Sano and Kaye are trying to reduce the burden on patients on all fronts. “We assess several domains of cognitive function, and we try to cut down the number of items in each assessment to eight per domain,” Sano said. “This is huge, because right now tests are too cumbersome.” The scientists are also trying to determine just how often to assess participants. “Doing assessments more frequently gives you more intimate data, but may lead to more dropouts. Patients don’t like doing the assessments too often. But if you do them too infrequently, the danger is that participants can lose interest in the study,” Sano explained.
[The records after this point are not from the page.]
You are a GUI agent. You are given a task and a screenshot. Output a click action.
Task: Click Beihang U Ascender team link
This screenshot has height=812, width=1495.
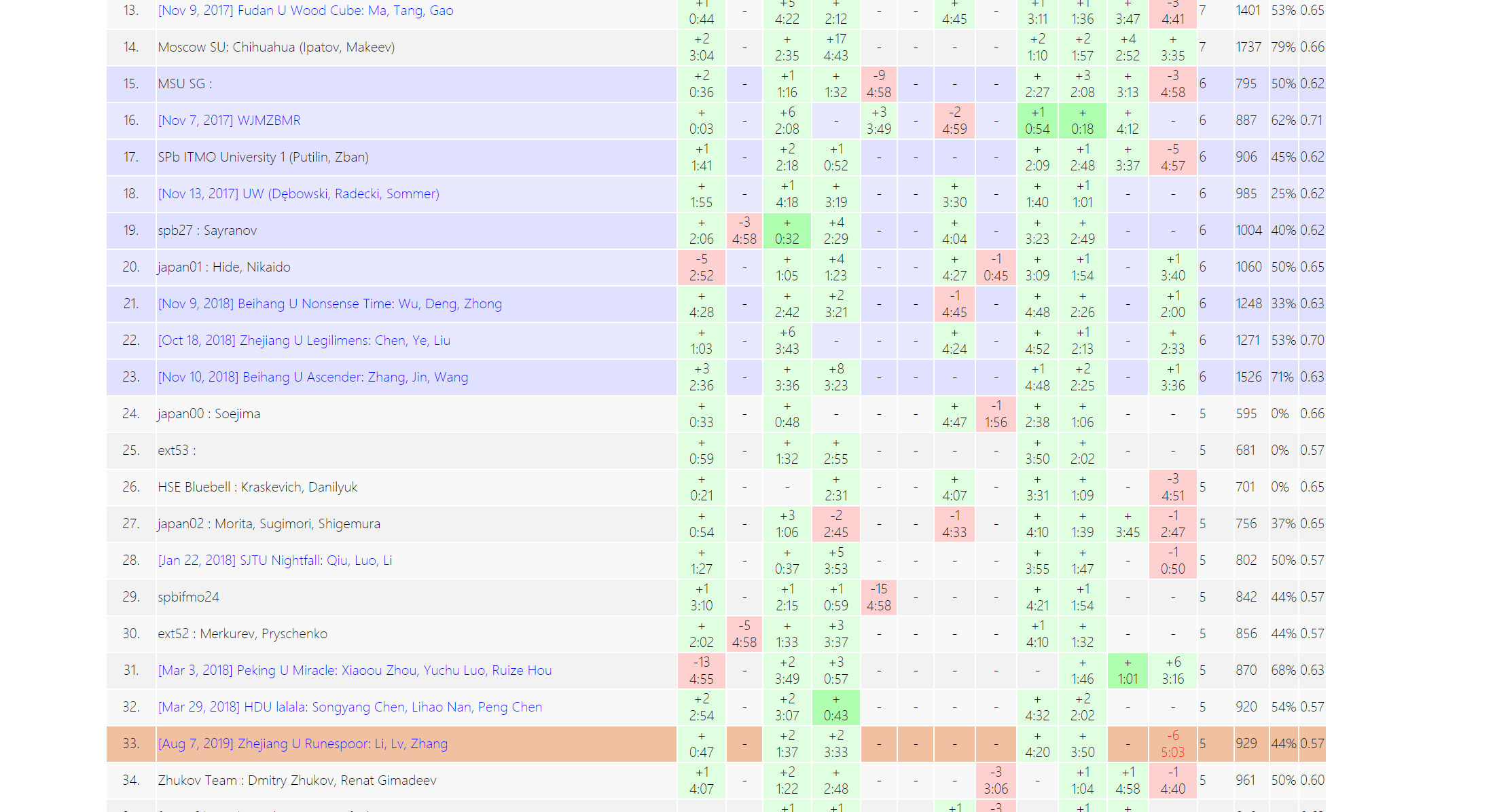[x=312, y=377]
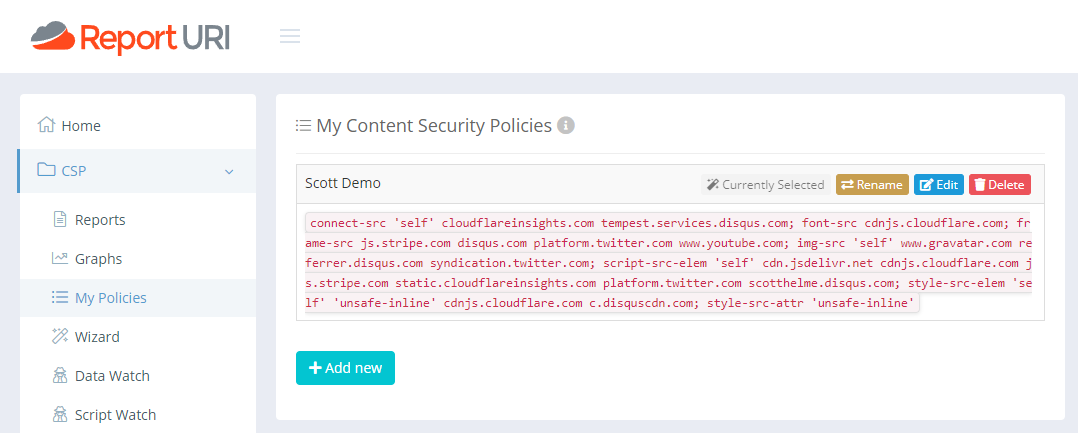Go to the Home menu item
1078x433 pixels.
tap(81, 126)
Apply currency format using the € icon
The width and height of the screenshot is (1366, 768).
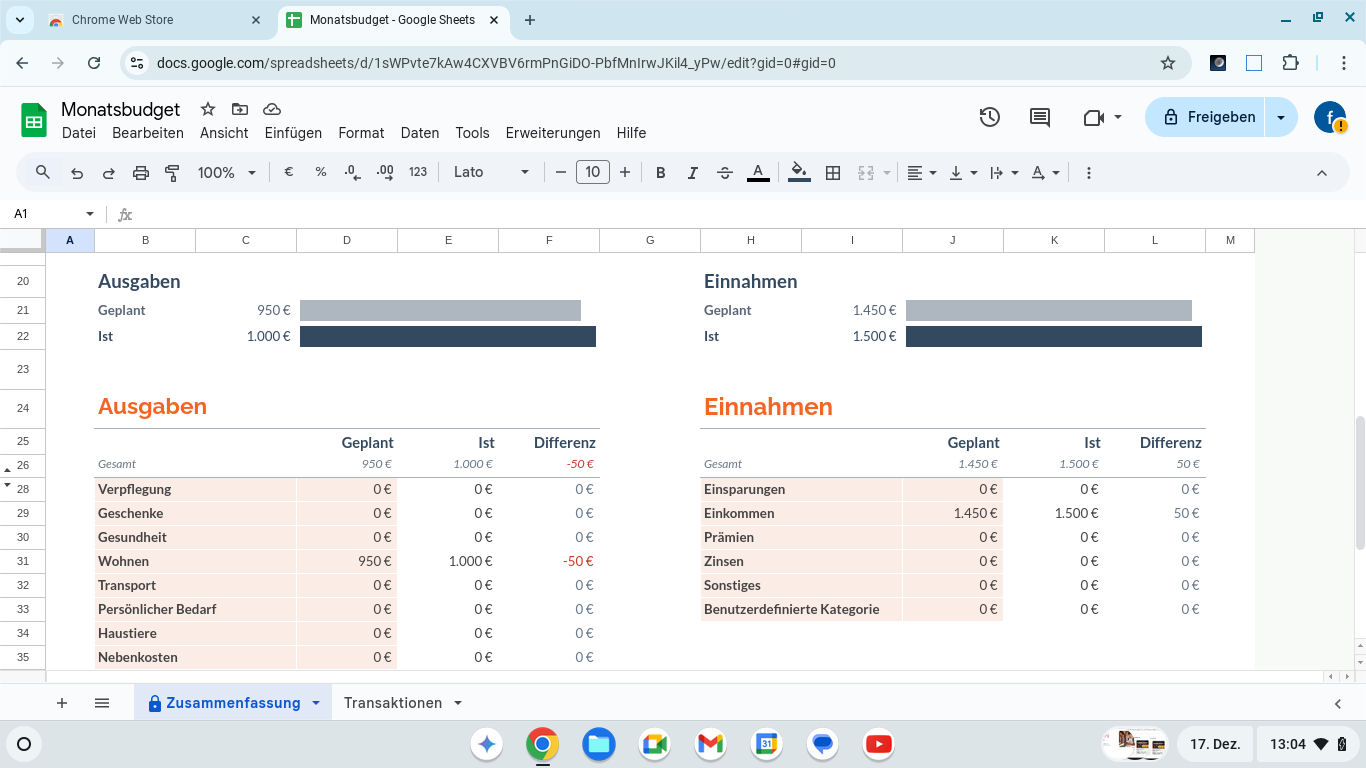click(288, 172)
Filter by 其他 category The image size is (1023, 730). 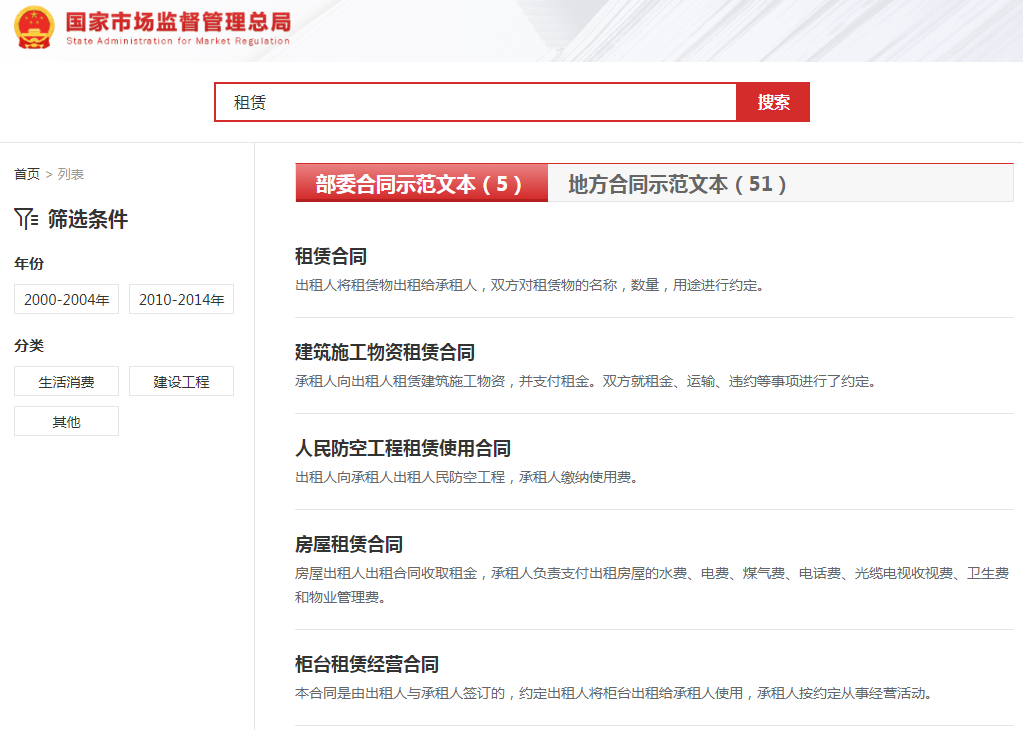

Beyond getting people to join and stay with the study, home-based monitoring may also provide richer and more accurate data, Kaye argued in his presentation at CTAD. When answers are recorded by a phone or computer system, they are automatically analyzed. “There is less opportunity for data artifacts that arise from different people scoring the answers,” he said. Audio files can be further analyzed for pauses between answers or other speech features that may provide insight into cognitive function. Kaye’s group has also developed door sensors that can monitor how often people go out or open the fridge, and infrared sensors installed on ceilings that can measure a person’s walking speed during everyday activities. Some studies have shown that changes in how quickly a person walks can serve as early markers for mild cognitive impairment (MCI) (Hayes et al., 2008). “Traditional measures typically capture only a snapshot of cognition in an artificial setting,” said Kaye. “Home-based systems allow for more continuous real-time assessments.”—Laura Bonetta.